Given task =
Reproduce every item below word for word.

Listed records =
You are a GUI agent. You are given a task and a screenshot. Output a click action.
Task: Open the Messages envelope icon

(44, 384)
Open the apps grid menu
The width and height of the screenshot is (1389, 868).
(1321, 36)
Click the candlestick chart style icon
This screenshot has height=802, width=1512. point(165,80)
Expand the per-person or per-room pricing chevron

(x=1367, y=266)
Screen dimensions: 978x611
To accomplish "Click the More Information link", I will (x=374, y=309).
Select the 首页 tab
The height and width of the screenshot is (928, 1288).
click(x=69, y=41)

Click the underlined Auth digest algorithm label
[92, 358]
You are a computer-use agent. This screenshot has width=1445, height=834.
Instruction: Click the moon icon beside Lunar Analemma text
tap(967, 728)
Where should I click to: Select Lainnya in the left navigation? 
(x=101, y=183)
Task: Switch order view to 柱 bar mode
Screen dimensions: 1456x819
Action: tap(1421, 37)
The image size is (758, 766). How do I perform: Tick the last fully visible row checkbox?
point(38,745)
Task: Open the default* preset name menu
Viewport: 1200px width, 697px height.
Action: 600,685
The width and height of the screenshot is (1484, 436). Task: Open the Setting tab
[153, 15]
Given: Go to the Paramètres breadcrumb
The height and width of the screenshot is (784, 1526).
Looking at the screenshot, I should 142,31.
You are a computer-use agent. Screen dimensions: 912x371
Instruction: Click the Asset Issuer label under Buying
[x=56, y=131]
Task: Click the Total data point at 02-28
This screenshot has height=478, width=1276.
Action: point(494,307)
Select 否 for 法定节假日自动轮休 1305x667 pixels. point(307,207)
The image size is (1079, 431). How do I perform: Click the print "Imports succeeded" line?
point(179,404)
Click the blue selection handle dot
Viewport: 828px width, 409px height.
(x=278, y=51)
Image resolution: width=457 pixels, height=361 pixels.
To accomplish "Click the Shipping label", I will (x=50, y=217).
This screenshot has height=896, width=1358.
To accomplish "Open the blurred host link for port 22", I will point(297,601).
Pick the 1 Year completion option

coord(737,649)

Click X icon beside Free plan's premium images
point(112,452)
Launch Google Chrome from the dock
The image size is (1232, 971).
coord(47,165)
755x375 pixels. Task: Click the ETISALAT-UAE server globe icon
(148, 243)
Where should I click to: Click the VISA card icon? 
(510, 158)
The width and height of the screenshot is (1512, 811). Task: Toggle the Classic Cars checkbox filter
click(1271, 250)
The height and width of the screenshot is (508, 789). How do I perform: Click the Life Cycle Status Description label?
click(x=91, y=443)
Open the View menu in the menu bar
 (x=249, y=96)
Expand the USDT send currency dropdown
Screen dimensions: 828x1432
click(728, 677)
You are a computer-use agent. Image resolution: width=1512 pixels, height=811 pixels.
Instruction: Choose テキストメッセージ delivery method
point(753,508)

Written reply =
You are a GUI agent. You are given a task and a screenshot. Output a click action.
Task: Open the Messages envelope icon

(44, 384)
Open the apps grid menu
The width and height of the screenshot is (1389, 868).
(1321, 36)
Click the candlestick chart style icon
This screenshot has height=802, width=1512. point(165,80)
Expand the per-person or per-room pricing chevron

(x=1367, y=266)
Screen dimensions: 978x611
To accomplish "Click the More Information link", I will (x=374, y=309).
Select the 首页 tab
The height and width of the screenshot is (928, 1288).
click(x=69, y=41)

Click the underlined Auth digest algorithm label
[92, 358]
You are a computer-use agent. This screenshot has width=1445, height=834.
Instruction: Click the moon icon beside Lunar Analemma text
tap(967, 728)
Where should I click to: Select Lainnya in the left navigation? 
(x=101, y=183)
Task: Switch order view to 柱 bar mode
Screen dimensions: 1456x819
Action: tap(1421, 37)
The image size is (758, 766). How do I perform: Tick the last fully visible row checkbox?
point(38,745)
Task: Open the default* preset name menu
Viewport: 1200px width, 697px height.
Action: 600,685
The width and height of the screenshot is (1484, 436). Task: Open the Setting tab
[153, 15]
Given: Go to the Paramètres breadcrumb
The height and width of the screenshot is (784, 1526).
Looking at the screenshot, I should 142,31.
You are a computer-use agent. Screen dimensions: 912x371
Instruction: Click the Asset Issuer label under Buying
[x=56, y=131]
Task: Click the Total data point at 02-28
This screenshot has height=478, width=1276.
Action: point(494,307)
Select 否 for 法定节假日自动轮休 1305x667 pixels. point(307,207)
The image size is (1079, 431). How do I perform: Click the print "Imports succeeded" line?
point(179,404)
Click the blue selection handle dot
Viewport: 828px width, 409px height.
(x=278, y=51)
Image resolution: width=457 pixels, height=361 pixels.
To accomplish "Click the Shipping label", I will (x=50, y=217).
This screenshot has height=896, width=1358.
To accomplish "Open the blurred host link for port 22", I will point(297,601).
Pick the 1 Year completion option

coord(737,649)

Click X icon beside Free plan's premium images
point(112,452)
Launch Google Chrome from the dock
The image size is (1232, 971).
coord(47,165)
755x375 pixels. Task: Click the ETISALAT-UAE server globe icon
(148, 243)
Where should I click to: Click the VISA card icon? 
(510, 158)
The width and height of the screenshot is (1512, 811). Task: Toggle the Classic Cars checkbox filter
click(1271, 250)
The height and width of the screenshot is (508, 789). How do I perform: Click the Life Cycle Status Description label?
click(x=91, y=443)
Open the View menu in the menu bar
 (x=249, y=96)
Expand the USDT send currency dropdown
Screen dimensions: 828x1432
click(728, 677)
You are a computer-use agent. Image resolution: width=1512 pixels, height=811 pixels.
Instruction: Choose テキストメッセージ delivery method
point(753,508)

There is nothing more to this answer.